Algo que os nossos alunos, os nossos filhos, nunca voltarão a ter (enquanto não se descobrir a máquina do tempo) é aquela visita de estudo, aquele acampamento de final de ano, aquela festa onde todos se preparavam para a despedida do ano letivo, a festa de finalistas para a qual todos se preparavam a rigor, a festa de Natal onde iam os pais, avós e tios, aquele jogo que os pais iam ver nas atividades extra, aquele passo novo de ballet que os pais iam ver na escola de dança. Isto sim, é preocupantemente irrecuperável!!!
Quantas conversas ficaram perdidas que só faziam sentido naquele contexto, naquela idade, naquele local, as descobertas que se iam fazer com os amigos nos intervalos?… Isto sim, é preocupante!
Isto preocupa-me MUITO! Como professor e como pai!
Em suma, o currículo não formal foi amplamente condicionado uma vez que as interações na rua e no espaço escolar foram fortemente condicionados. O currículo formal também foi, obviamente, tremendamente afetado. Basta pensarmos nos valores enunciados no Perfil dos Alunos à Saída da Escolaridade Obrigatória, tais como a liberdade, a cidadania, a responsabilidade…
Não obstante, como em tudo na vida, existe sempre o lado B. Houve ganhos de autonomia dos alunos cujos pais não puderam estar ao lado dos filhos nas aulas a distância, houve certamente reforço da relação familiar noutros casos e houve ainda a tomada de consciência social (chamar-lhe-ia assim) de que o papel do professor é bastante importante e que a profissão docente é muito exigente e desgastante.
Fizeram-se os possíveis e os impossíveis para que a Escola, nas suas funções mais importantes de aprendizagem e de socialização, se mantivesse viva. Conscientes das desiguais oportunidades.
Mas onde quero chegar com estas reflexões?
Quero chegar a uma outra preocupação que tem a ver com a interpretação de documentos normativos que pretendem colocar um penso rápido nesta ferida das aprendizagens e relações perdidas.
Refiro-me, em específico, ao Plano 21|23 Escola+, Plano Integrado Para A Recuperação das Aprendizagens.

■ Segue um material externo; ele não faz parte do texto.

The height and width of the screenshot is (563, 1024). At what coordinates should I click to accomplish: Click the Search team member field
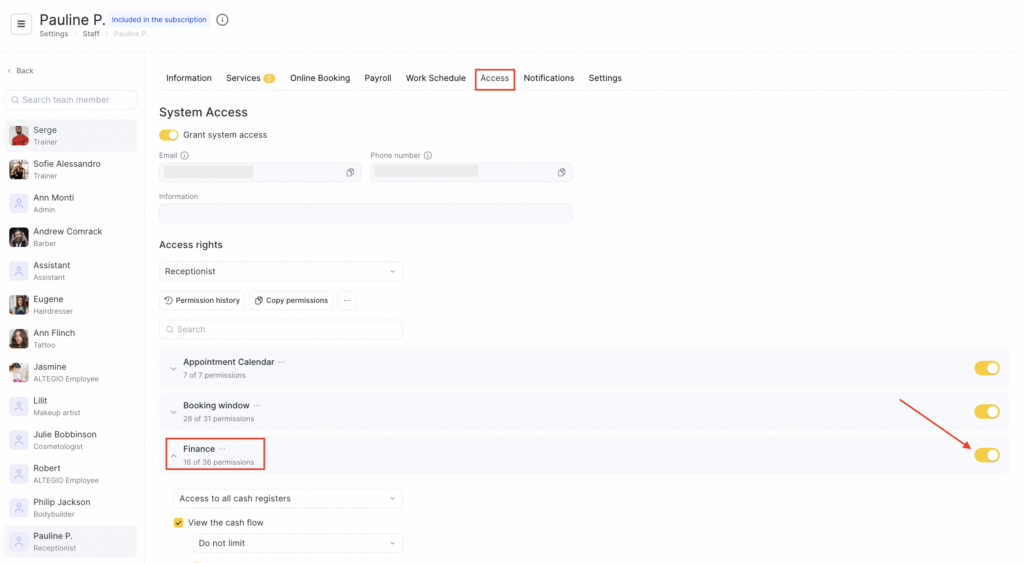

Ao longo deste documento (se fizermos uma leitura minimamente cuidada) verificamos que existe uma preocupação com as competências socioemocionais.
Mas temo que os três eixos estruturais deste plano (pp. 46 e 47) diluam esta preocupação com as questões sociais e emocionais.
Temo que se caia numa luta espartana pelas aprendizagens perdidas em cada uma das disciplinas, sem que, inicialmente, se subam os primeiros degraus da pirâmide de Maslow.
E não falo só do primeiro degrau da pirâmide, um degrau muito crítico.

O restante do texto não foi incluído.